Doug is the only apologetics conference speaker I know of who gives atheists the floor for extended periods. It’s no gimmick. He does it so that Christians can hear what they have to say, and so they can know that — at least for once — they’re being heard. He hosted a discussion of that sort at a conference I attended recently in Columbus. The four of us — Doug, his two atheist guest, and I — went out for lunch the next day. I had a professional connection with one of his guests, and we’ve met once since then to talk shop. We’ll do it again, next time we’re in range (it’s about an hour and a half drive to get together).

Now some Christians might ask, “Why do we need to listen to unbelievers?” — which is (pardon me) a stupid question, but sometimes I hear it anyway. The first reason I would give is because they’re fellow human beings who have something to share. I learned a lot in that professionally-oriented conversation, I can tell you that. The second reason is because God loves us all, and he’s called us to love them, and one of the best things you can do for another person is to listen to them. I mean listen genuinely, of course. It’s hard to do that on a blog, as I alluded to here, among other places. It takes a face-to-face relationship to do it well. The third reason is that they’re a lot more likely to listen to what we have to say about Jesus Christ and eternal life if we listen to what they have to say about themselves and their beliefs.

And if that’s not enough, there’s Jesus’ example. He was the great question-asker of all time. Sure, Socrates was famous for it. He asked questions to bring out ideas and contradictions. Jesus did that, too; but where he really shone above all others was his interest in the person he was talking to. His questions reached into both heart and mind. More often than not, he expressed his care for people by asking and listening.

Learning How to Listen

Most Christians wouldn’t ask that not-too-bright question; they know the reasons already. Still most of us still aren’t very good at it, which I put down to not knowing how to ask and to listen. Doug covers that well, with examples. He focuses on wondering, as in, “I wonder if anyone has ever tried to share Christ with you before? What was that experience like?” Or, “I understand you believe [x] about reality; I wonder how that’s working for you?” The idea here, of course, is to let the person answer. What I mean to say is, if this is just a technique, it stinks; if it’s expressing genuine human interest, that’s on the right track.
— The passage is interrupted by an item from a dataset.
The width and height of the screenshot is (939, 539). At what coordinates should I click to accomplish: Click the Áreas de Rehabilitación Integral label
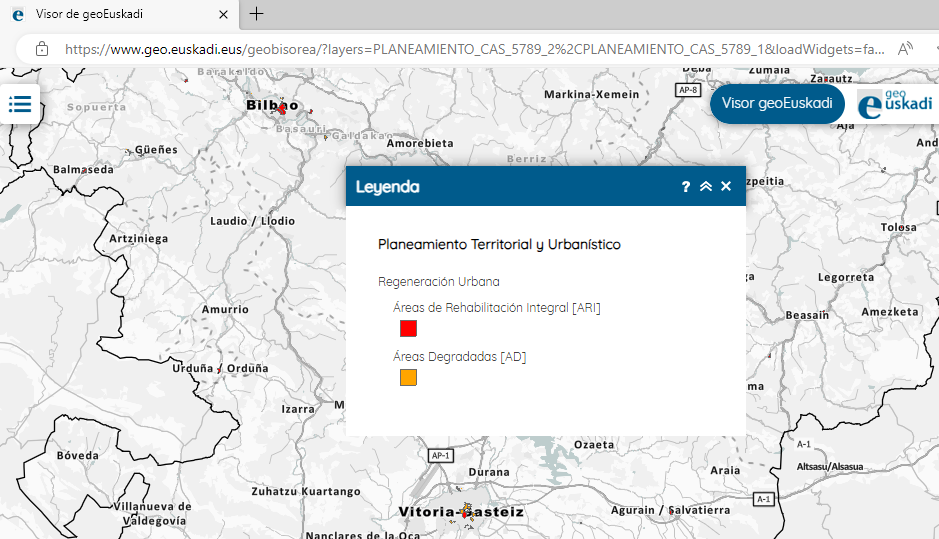coord(497,308)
So does this mean we never share what we believe? By no means! If you’re interested in what someone else believes, chances are he or she will ask you what you believe. Or if you ask them a “how is this working for you?” question, that could easily open the door for a response like, “have you considered whether there might be a better way?” Although he does not try to make this book into an apologetics/worldview resource, Doug emphasizes knowing what we believe and why we believe it, so we can be equipped to help others understand what they believe, why they believe it, and (of course this is my conviction, and also his) why the Christian faith is the far better way.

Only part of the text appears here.